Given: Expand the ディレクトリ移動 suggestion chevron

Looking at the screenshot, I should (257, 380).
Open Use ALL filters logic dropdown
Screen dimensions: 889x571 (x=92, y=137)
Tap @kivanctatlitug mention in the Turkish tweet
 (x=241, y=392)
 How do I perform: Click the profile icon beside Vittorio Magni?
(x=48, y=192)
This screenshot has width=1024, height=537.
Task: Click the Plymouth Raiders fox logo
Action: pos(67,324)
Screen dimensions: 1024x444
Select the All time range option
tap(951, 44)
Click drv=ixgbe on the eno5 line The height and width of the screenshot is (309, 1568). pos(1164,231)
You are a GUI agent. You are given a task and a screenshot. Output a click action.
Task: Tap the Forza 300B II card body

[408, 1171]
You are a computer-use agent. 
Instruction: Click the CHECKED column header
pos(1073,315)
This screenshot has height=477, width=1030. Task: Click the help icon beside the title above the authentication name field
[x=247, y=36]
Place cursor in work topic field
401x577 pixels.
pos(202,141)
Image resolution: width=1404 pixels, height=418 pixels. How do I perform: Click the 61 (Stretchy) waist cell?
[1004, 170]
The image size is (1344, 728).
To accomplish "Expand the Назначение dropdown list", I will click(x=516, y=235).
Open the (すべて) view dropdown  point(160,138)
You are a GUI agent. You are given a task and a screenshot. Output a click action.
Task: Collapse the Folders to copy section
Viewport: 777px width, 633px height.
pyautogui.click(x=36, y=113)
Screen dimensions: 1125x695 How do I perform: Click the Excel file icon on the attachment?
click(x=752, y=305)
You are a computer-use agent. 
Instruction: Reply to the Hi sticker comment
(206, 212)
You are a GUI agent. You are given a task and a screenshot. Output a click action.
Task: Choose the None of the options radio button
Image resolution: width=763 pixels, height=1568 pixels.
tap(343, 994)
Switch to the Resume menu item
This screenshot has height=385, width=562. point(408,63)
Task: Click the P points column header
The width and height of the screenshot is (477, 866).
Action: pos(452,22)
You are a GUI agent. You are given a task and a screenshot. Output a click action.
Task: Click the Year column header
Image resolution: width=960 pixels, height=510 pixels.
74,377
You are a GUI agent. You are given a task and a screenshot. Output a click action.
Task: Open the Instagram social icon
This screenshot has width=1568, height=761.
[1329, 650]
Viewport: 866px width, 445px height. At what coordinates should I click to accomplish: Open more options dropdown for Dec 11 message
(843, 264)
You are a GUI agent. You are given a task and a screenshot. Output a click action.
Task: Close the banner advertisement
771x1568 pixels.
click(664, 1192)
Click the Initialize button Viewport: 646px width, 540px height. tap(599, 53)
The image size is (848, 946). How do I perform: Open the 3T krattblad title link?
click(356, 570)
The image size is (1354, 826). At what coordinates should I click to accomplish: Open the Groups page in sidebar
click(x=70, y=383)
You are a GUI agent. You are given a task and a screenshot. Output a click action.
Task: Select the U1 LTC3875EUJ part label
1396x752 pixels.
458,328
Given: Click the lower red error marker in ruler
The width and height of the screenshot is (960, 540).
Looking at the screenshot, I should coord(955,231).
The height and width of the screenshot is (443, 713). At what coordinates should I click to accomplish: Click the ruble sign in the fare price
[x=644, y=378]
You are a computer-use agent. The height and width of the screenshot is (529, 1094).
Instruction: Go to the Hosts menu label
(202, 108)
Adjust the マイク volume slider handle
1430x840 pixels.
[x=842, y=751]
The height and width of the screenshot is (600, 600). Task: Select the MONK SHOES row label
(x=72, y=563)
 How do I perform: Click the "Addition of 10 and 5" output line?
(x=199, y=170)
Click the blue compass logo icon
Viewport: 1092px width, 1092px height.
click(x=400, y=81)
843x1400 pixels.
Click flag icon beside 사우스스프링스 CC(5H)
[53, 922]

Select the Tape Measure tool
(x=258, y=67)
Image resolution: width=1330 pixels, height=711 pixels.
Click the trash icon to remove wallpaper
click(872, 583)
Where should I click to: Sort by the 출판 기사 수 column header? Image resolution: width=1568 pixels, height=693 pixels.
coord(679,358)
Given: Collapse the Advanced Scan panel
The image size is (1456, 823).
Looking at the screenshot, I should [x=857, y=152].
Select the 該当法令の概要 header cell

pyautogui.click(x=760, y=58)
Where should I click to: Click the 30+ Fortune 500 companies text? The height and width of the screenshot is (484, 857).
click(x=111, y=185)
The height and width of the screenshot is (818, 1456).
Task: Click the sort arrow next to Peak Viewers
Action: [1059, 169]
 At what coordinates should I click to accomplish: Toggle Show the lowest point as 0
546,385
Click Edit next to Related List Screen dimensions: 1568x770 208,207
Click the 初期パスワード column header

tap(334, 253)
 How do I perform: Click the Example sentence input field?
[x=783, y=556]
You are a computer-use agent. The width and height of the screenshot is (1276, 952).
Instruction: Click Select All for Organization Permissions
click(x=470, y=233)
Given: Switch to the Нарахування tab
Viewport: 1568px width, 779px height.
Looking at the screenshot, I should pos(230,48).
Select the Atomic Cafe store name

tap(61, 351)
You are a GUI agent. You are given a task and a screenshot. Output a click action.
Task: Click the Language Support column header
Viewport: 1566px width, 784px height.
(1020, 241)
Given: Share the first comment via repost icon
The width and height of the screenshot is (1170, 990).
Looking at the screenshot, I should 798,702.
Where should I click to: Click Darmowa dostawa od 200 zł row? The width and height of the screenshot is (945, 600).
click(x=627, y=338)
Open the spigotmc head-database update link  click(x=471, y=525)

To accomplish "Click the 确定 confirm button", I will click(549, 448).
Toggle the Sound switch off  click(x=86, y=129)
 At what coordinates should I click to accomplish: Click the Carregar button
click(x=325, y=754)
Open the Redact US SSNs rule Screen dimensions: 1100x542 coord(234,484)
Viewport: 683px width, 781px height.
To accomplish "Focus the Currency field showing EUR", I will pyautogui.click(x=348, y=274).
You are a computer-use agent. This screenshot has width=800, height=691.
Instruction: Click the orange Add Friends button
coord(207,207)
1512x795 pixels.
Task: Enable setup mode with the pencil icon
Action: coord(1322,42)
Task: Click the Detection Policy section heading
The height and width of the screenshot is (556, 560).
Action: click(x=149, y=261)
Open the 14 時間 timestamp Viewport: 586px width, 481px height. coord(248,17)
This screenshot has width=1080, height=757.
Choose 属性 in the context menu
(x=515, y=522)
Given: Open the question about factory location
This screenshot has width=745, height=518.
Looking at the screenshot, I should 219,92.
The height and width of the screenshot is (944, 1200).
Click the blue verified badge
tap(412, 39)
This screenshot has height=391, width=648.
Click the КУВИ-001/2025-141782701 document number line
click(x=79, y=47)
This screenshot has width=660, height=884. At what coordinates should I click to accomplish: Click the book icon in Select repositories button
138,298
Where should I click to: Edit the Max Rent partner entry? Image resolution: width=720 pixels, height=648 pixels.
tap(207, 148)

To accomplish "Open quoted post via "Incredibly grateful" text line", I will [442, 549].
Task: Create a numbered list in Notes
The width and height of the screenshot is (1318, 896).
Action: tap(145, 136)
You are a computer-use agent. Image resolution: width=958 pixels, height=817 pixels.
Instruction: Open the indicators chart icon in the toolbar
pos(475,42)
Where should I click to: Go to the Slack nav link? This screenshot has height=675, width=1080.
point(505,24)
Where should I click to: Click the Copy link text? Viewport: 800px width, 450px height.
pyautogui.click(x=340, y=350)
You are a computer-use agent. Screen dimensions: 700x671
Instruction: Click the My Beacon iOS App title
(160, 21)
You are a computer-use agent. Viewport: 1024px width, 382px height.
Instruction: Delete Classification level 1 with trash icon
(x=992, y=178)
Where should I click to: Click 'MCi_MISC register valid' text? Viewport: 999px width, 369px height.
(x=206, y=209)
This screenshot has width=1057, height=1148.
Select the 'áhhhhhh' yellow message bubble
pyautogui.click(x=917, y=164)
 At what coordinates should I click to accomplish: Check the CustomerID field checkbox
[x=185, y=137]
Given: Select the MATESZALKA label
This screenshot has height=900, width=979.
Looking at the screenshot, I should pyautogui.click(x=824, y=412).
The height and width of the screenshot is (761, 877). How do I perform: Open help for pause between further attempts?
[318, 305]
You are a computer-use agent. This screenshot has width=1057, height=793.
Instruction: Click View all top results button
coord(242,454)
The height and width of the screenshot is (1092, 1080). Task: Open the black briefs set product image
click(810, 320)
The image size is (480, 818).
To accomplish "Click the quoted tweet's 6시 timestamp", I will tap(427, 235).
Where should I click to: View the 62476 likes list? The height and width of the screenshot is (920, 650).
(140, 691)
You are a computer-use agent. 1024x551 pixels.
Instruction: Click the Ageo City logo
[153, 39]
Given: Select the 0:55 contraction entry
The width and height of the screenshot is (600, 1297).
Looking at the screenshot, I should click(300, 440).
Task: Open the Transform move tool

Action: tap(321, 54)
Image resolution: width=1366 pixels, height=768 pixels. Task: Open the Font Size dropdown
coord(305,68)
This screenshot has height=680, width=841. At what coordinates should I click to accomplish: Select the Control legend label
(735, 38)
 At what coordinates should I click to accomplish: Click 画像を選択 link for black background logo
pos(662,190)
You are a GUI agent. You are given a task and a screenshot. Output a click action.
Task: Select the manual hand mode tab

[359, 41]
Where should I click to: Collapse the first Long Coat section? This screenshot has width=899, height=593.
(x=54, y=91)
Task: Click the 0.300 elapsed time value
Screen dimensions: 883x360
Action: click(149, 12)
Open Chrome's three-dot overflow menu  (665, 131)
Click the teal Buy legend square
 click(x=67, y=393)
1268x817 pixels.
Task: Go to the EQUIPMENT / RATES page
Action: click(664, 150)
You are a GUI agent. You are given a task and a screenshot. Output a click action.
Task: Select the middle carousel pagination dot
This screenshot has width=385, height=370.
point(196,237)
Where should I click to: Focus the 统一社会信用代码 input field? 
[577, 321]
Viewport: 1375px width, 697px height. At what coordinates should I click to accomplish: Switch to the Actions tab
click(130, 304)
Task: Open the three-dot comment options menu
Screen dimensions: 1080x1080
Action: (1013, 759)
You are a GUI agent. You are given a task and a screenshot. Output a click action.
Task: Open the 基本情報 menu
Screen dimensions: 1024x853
──────
→ What to do: Each line above that has the word "quoted" must be copied.

→ Exercise output:
To accomplish "Open quoted post via "Incredibly grateful" text line", I will [442, 549].
To accomplish "Click the quoted tweet's 6시 timestamp", I will tap(427, 235).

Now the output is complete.